第5回 「空-雨-傘」で、わりやすく説明しよう!
悩めるスタッフ・看護管理者のための “かんたん”フレームワーク思考 入門編
業務上のコミュニケーションでは、お互いの認識のギャップがないように正確を期す必要があります。日常の会話では、多少の認識のギャップがあっても構わないケースが多いわけですが、業務となれば患者さんに対する言動がバラバラになったり、引き継ぎ不足でミスを引き起こしたりし、それらが大きなクレームや取り返しのつかない事故になってしまう可能性があるからです。
このことは誰もがわかっていることでしょうが、実際には「合意したり、意見が一致したりしていたつもりが、後になって違っていることがわかった、間違って伝わっていた」といった事態が起こっています。十分に意思疎通を図ろうとしているのに、なかなかうまくいかないという組織は多いものです。

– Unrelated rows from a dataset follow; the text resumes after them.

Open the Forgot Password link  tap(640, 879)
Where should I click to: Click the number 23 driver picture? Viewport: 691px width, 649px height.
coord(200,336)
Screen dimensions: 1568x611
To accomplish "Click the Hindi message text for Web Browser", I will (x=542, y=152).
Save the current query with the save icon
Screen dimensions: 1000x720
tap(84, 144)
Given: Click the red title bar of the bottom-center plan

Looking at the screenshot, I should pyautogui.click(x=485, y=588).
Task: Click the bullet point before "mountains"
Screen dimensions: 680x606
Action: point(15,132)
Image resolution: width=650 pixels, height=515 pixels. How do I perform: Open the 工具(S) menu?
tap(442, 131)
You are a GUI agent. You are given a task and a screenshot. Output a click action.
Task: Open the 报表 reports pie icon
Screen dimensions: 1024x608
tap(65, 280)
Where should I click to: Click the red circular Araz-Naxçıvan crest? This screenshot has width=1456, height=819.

今回は「事実」「推測」「対策」の順にコミュニケーションを図る、「空-雨-傘」のフレームワークについてご紹介します。「空-雨-傘」のフレームワークを共通認識とすることで、チーム内のコミュニケーションを円滑にしましょう。
“十分に意思疎通を図ろうとしているのに、なかなかうまくいかないとい組織の悩みを解決してくれる「空-雨-傘」。”
〈スタッフの悩みごと〉
私はいつも、上司や先輩から「簡潔に話しなさい」「話がわかりにくい」「要するに、何が言いたいの?」と言われてしまいます。また、患者さんに対して十分に説明したつもりなのに、まったく伝わっていなかったり、勘違いされたりすることもあります。コミュニケーション能力にはそれなりに自信があったのですが、自信喪失ぎみです。簡潔に話し、上手に相手に伝えるためにはどうすればよいのでしょうか?(24歳・勤続2年)
〈まずはスタッフの立場を考えてみよう〉
文面からも、また「コミュニケーション能力にそれなりの自信がある」ということからも、上司や先輩、患者さんに対して積極的に働きかけ、伝えよう、わかってもらおうというスタッフの前向きな姿勢が伝わってきます。この点では、若いのに頼もしいと感じます。「話が長い」などと萎縮させるような指導を決してしないように心がけ、本人が自覚しているコミュニケーション能力の高さを伸ばすような方向で指導していきたいものです。このスタッフの問題は、業務上のコミュニケーションにおける基本の「型」を理解していないことにあります。日常会話のように相手の反応に応じてその場で思いついたことを話している場面では、「型」や「組み立て」は必要ありませんし、それでも構いません。しかし、業務上でそのようなコミュニケーションを行うと、相手と必要十分な情報を共有できませんし、認識のギャップも生じがちです。自分の頭のなかにある情報を「型」にはめて論理的に表現することで、相手にも同じように理解してもらえるという基本を理解すべきです。